Getting a logon sequence with ssl, portal redirects, etc. to be reliably repeatable
The captured authentication sequence from the proxy server for a project I am working on looks roughly as follows:
http://URL Transaction complete
http://URL/portal Transaction complete
Layering ssl over existing socket
http://URL/portal Transaction complete
Layering ssl over existing socket
https://www.wslx.URL/login.cgi?WslIP=address&back=OtherURL Transaction complete
https://www.wslx.URL/auth.cgi Transaction complete
http://URL/portal Transaction complete
http://URL/portal Transaction complete
http://URL/portal/sso/sso.asp Transaction complete
http://URL/portal/admin/dologin.asp Transaction complete
In general, must I copy all of these into the scraping session and parameterize the userid and password to reproduce a reliable logon sequence for the session? What is the significance of the "layering ssl over existing socket" and must it be copied to the scraping session. Any assistance in this area would be much appreciated. Once I reliably login, the balance of data extraction seems to work very well.
Thanks!
"Layering ssl over existing
"Layering ssl over existing socket" is simply what screen-scraper says in order to notify you that it's proxying over an https transaction. If it's left in your list of proxy'd pages, you can safely ignore it when recreating the login process.
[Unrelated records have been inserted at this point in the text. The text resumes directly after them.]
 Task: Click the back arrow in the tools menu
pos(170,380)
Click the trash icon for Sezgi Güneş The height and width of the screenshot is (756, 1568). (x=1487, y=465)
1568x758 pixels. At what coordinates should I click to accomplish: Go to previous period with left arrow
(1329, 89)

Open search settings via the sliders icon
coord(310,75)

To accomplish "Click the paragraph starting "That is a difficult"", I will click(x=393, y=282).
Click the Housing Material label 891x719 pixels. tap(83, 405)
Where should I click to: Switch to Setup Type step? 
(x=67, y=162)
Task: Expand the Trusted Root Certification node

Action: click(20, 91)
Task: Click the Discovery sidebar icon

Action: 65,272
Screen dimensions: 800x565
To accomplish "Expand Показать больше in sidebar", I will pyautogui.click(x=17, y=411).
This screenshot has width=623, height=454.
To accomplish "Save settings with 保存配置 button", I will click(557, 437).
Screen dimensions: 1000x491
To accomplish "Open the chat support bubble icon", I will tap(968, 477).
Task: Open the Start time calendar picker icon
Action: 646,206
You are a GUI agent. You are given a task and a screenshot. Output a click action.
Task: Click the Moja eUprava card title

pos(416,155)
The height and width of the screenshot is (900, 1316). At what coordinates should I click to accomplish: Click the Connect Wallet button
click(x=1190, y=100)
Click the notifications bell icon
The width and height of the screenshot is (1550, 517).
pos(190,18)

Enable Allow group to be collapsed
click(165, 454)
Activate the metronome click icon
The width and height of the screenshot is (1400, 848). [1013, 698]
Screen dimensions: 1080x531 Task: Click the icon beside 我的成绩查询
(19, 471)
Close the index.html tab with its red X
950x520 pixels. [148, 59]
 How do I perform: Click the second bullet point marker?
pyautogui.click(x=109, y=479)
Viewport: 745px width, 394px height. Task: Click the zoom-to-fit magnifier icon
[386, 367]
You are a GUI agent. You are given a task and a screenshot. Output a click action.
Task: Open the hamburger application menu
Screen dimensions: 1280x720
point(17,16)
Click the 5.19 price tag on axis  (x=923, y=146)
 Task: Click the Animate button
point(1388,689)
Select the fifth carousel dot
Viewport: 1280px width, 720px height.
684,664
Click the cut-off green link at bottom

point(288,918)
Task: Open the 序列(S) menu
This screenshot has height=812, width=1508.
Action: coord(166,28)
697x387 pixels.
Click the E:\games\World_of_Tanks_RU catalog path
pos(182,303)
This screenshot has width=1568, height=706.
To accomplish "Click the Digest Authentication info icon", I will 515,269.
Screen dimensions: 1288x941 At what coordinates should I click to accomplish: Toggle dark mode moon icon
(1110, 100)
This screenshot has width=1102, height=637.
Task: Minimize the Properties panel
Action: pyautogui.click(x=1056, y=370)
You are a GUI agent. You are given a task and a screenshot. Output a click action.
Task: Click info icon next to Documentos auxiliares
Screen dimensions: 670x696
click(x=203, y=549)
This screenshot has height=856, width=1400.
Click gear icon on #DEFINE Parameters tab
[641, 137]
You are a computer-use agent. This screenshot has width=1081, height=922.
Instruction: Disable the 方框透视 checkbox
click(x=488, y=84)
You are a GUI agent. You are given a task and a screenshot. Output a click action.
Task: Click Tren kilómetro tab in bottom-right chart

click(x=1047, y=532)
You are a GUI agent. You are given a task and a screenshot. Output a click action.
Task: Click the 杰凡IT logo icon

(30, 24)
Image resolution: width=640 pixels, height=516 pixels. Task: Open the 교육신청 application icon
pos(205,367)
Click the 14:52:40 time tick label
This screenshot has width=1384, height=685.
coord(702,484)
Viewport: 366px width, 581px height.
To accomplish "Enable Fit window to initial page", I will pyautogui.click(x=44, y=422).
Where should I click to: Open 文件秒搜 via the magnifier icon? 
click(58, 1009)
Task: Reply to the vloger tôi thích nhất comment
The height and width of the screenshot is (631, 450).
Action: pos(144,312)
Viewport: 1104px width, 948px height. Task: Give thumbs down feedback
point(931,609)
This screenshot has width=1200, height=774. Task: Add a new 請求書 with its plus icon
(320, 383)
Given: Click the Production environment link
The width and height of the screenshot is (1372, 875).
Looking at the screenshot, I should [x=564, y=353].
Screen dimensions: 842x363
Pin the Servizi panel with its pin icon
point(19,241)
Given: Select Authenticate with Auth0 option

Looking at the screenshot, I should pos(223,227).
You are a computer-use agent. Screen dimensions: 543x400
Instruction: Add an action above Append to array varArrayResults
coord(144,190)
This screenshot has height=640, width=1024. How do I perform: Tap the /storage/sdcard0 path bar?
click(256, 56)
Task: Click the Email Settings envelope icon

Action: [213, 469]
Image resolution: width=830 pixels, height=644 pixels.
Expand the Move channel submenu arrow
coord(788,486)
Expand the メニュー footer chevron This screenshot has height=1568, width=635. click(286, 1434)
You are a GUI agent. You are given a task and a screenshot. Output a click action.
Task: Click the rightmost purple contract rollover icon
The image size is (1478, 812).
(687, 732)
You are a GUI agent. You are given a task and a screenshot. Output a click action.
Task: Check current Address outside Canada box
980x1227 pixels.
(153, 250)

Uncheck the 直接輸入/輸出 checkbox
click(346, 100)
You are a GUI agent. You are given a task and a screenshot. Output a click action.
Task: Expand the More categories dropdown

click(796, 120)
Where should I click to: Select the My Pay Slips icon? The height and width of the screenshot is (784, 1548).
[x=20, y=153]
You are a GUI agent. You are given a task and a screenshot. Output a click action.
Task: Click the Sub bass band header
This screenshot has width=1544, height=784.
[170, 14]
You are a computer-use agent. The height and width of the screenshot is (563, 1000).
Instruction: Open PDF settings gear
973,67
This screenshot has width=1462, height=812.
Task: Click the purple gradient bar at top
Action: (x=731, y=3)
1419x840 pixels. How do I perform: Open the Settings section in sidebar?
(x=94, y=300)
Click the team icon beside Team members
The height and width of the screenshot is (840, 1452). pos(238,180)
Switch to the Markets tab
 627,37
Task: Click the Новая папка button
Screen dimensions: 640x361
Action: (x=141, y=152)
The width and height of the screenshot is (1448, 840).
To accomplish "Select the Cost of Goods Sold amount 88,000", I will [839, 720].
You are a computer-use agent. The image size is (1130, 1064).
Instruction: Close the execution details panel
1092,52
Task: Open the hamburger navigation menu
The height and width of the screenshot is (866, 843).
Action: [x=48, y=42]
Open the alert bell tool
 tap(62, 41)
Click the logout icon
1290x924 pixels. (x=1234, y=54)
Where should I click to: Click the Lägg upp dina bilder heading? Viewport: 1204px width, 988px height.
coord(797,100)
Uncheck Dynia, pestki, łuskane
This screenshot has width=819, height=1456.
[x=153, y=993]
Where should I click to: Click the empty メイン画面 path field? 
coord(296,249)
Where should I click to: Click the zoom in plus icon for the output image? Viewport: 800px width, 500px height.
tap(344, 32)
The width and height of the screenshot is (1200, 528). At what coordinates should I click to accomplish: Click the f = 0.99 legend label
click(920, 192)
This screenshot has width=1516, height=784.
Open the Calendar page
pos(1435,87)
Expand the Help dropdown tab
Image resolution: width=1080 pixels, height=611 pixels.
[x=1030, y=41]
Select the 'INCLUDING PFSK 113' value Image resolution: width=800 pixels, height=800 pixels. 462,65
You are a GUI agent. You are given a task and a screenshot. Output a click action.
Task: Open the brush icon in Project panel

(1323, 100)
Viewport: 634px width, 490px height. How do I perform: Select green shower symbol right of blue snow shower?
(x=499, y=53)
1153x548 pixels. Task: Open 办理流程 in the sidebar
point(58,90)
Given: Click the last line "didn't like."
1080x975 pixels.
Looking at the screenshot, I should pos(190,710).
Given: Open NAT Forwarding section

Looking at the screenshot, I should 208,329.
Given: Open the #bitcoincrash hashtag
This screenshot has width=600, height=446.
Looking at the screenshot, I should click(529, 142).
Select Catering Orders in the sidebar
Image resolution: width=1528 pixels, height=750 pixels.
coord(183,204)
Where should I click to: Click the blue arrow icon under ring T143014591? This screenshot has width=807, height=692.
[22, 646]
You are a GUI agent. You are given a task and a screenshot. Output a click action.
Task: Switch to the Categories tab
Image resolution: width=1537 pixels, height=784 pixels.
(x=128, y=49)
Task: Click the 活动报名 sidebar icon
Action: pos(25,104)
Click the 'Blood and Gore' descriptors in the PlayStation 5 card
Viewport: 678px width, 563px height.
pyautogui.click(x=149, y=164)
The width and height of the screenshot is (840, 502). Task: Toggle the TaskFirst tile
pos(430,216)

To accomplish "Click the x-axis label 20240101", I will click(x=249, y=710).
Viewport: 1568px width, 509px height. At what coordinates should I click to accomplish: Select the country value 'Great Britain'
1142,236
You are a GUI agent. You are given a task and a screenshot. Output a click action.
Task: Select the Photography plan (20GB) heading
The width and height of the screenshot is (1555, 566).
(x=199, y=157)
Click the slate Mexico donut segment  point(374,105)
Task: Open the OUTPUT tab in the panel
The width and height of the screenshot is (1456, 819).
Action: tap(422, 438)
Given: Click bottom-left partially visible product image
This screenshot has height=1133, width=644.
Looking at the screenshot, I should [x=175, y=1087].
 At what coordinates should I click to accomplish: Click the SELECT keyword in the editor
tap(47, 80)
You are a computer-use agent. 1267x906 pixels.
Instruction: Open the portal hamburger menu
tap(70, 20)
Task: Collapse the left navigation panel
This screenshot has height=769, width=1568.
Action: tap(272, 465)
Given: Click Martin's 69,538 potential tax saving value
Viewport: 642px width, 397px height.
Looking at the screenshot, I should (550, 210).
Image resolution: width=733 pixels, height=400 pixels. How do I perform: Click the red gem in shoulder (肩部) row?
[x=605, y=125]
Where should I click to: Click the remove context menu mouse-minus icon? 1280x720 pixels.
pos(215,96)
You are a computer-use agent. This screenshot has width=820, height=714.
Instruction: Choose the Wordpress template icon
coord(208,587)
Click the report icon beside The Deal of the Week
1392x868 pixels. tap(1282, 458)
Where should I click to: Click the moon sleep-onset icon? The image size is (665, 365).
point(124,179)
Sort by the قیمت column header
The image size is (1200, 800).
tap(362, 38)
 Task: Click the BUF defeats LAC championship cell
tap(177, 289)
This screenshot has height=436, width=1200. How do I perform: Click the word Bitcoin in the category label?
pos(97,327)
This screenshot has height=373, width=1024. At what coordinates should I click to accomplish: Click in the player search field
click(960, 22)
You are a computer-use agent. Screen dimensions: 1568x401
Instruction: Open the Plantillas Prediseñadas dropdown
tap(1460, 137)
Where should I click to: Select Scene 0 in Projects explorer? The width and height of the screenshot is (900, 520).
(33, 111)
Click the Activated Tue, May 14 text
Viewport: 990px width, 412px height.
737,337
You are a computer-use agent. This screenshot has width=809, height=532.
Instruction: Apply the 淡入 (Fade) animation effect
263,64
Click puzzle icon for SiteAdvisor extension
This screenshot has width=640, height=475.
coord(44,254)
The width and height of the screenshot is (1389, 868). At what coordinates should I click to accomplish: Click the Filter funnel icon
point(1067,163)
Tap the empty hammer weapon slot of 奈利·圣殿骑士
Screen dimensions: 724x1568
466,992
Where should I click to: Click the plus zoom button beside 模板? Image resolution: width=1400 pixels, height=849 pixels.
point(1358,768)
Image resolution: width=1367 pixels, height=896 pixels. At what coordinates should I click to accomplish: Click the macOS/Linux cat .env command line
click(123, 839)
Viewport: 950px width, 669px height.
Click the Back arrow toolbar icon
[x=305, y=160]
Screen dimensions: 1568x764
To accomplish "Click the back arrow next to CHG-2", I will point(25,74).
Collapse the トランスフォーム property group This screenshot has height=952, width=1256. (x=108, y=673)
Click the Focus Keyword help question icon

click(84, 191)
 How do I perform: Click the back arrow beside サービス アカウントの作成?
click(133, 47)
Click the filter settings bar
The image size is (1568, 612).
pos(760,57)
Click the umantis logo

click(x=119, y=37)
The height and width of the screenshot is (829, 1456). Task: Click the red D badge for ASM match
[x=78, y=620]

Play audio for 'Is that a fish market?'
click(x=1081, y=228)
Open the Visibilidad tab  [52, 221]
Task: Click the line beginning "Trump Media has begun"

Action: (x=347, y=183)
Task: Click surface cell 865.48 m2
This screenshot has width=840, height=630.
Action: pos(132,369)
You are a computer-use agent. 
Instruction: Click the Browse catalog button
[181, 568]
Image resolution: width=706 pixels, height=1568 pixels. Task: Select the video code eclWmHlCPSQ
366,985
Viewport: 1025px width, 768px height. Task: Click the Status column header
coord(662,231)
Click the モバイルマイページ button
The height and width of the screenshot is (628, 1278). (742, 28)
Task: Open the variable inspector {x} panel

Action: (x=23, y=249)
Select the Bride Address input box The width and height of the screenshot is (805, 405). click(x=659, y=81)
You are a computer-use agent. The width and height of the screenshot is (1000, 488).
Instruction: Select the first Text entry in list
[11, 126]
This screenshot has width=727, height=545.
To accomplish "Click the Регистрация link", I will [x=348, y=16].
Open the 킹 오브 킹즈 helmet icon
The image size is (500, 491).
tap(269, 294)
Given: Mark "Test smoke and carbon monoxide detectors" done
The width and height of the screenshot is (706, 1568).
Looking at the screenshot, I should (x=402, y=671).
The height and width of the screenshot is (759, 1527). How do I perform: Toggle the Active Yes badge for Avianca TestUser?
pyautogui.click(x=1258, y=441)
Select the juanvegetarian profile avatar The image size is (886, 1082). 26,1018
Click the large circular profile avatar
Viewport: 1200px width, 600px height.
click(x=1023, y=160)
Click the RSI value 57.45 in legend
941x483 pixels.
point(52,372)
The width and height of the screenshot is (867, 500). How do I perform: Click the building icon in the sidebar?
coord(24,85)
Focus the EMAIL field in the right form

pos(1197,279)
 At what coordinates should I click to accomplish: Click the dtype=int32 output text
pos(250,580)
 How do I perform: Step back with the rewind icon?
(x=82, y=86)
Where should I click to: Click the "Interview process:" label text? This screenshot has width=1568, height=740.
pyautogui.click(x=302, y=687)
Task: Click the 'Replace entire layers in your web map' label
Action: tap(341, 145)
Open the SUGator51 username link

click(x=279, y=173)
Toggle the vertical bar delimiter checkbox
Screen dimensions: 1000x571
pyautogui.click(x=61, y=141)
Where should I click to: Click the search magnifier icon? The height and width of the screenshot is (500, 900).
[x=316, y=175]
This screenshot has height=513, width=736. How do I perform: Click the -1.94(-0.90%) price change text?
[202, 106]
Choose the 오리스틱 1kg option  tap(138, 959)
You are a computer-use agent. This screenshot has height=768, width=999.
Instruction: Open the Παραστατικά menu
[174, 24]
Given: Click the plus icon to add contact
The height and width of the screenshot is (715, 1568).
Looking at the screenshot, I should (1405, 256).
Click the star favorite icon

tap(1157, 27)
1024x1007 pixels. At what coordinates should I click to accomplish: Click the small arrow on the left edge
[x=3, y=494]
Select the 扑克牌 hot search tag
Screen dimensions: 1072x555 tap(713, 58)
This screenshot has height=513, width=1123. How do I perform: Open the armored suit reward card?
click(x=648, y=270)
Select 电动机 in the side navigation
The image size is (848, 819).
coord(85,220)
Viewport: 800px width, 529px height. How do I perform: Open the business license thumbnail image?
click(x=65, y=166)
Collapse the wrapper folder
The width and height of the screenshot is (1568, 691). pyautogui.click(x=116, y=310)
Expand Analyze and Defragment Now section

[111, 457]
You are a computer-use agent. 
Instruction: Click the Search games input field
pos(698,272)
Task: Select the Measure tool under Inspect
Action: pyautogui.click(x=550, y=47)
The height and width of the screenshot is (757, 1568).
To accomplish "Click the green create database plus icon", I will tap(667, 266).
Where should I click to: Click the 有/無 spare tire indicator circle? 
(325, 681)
screen-scraper will also handle standard redirects all by itself. This being the case, you likely won't need to make 10 seperate scrapableFiles. I'd start with the first one, and then run your session and see what page it ends up on. You'll likely get one or two pages into the process just from standard redirects that screen-scraper follows.
You'll likely find that the website tries to put you on a roller coaster. For example, after one or two redirects, you may have to examine the source of the page on which you stopped, and see if there is a redirect built into a javascript timer. For instance, logging into hiring.monster.com required me to do a postback onto one of the pages during the process, wait a couple of redirects, and then it would sit on a page for a hard-coded 5 seconds before javascript would then direct me into another set of 4 redirects.
In the event that you find these JS redirects, you can either hardcode the redirect URL into another scrapable file for the session to continue with, or you could be more variable in the matter and use an extractor pattern on the source to get the JS redirect URL.
So, the short answer is: No, in general you only have to have a fraction of the scrapeableFiles shown in a big login process like that. However, you'll never know how many for sure until you begin doing them one by one and watching the automatic redirects (that screen-scraper is doing for you) in the log as you execute the session periodically when you're building the login process.